There they were, lips so close. I suddenly felt like screaming at some one. and that some one was Carter. I know I only met her a few moments ago but when we were singing together we were locked into each other eyes I couldn't help but thinking that it was meant to be. I felt so close to her, like I understood everything about her. Her pains, her happinesses, her sadnesses, everything. I just loved how she looked at me and smiled at me, sang with me. I felt terribly jealous when Carter took Mackenzie away from me. i wanted to scream "SHE'S MINE!!!!" but she's not mine. *sad face*. I will just have to make her want to be mine, and i dont even know why! i've only known her like 15 min tops. And now i can't keep my mouth shut, *sigh* i guess my irish is popping out.

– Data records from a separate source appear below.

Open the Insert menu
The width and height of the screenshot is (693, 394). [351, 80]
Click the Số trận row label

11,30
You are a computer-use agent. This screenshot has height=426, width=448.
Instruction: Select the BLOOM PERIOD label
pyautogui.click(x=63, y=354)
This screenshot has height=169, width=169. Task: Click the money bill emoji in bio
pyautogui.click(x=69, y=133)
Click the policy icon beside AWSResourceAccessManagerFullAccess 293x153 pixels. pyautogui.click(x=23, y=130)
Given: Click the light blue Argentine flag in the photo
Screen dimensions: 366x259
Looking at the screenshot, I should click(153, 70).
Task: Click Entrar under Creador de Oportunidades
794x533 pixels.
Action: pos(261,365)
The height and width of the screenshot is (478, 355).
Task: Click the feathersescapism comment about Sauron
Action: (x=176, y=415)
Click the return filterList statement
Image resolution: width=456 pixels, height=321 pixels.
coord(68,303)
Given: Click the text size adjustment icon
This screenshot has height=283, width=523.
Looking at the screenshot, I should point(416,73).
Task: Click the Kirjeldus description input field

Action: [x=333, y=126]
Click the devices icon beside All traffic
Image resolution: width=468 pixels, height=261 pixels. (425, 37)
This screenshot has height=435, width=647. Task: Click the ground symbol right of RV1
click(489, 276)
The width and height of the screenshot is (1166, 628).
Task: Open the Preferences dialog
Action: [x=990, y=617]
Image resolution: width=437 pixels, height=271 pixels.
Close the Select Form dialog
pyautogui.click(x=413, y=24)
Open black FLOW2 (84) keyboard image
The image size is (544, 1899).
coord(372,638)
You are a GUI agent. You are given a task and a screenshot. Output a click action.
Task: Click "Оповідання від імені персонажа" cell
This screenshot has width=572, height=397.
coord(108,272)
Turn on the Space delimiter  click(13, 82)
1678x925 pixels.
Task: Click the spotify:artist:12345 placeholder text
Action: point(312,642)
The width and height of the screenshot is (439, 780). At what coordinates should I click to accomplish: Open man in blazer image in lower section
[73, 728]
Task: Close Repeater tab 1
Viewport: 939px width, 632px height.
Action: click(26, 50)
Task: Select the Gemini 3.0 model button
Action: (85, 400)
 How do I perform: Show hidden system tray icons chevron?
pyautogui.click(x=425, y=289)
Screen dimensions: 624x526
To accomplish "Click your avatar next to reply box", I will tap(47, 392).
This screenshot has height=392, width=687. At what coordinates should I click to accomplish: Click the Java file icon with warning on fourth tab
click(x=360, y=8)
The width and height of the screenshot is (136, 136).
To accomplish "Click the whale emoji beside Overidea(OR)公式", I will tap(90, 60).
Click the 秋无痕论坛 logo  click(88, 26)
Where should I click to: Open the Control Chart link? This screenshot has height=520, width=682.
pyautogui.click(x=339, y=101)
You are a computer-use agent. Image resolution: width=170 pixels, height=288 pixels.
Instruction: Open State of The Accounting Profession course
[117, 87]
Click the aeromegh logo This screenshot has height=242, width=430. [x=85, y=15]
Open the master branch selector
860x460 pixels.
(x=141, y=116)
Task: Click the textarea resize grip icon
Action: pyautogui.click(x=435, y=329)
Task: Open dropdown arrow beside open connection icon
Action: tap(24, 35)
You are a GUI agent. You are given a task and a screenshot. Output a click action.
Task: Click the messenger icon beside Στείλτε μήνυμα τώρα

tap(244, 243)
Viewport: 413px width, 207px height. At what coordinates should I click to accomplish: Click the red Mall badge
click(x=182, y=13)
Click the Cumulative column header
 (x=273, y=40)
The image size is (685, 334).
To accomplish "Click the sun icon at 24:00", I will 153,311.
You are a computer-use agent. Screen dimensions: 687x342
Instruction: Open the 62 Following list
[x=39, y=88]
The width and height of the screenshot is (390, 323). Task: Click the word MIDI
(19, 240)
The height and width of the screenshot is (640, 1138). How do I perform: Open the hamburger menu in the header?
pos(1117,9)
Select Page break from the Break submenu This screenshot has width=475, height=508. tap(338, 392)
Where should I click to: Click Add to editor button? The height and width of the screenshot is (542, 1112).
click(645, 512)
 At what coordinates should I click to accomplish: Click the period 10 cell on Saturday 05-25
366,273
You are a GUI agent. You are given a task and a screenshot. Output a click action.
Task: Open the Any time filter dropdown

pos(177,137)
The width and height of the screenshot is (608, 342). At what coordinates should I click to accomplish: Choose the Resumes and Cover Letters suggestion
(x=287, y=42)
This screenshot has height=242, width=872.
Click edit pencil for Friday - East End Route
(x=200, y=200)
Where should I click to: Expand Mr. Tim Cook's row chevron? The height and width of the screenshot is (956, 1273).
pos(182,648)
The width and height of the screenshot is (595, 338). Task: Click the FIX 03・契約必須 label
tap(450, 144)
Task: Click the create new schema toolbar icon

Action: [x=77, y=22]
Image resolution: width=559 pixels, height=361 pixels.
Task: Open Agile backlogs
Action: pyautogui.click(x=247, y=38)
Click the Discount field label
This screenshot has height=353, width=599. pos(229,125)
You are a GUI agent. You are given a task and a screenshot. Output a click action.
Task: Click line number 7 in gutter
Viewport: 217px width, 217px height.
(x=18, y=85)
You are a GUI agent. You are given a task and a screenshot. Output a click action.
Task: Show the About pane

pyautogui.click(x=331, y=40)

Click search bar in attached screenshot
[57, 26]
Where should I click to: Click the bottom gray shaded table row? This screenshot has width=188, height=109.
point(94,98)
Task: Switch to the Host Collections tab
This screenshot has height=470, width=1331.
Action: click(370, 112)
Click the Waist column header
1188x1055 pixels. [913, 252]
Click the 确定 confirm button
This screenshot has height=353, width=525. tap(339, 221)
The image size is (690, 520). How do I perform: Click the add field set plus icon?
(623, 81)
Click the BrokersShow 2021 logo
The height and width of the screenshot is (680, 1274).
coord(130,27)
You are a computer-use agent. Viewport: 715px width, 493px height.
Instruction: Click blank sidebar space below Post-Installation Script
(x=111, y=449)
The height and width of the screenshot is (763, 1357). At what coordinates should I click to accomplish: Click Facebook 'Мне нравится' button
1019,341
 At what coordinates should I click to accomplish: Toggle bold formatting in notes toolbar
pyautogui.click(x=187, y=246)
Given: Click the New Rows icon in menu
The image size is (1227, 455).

"Hey Mackenzie, you want to come on tour with me and my band?" i blurt out. then express how colourful my vocabulary is.
"DERRICK!! WHAT ARE YOU DOING?" Dom and Shay said at the same time. they are so in synch. i want to be like that.
"I'M SORRY I JUST..... i just feel like i need to be with her" i say quietly hoping she wouldn't hear me. but that hope was wasted. I knew right as soon as i heard her gasp.
"wha... i dont even know you!" she stuttered.
She must be going through an emotional rollercoaster. and now i feel like crap for putting her through that confusion.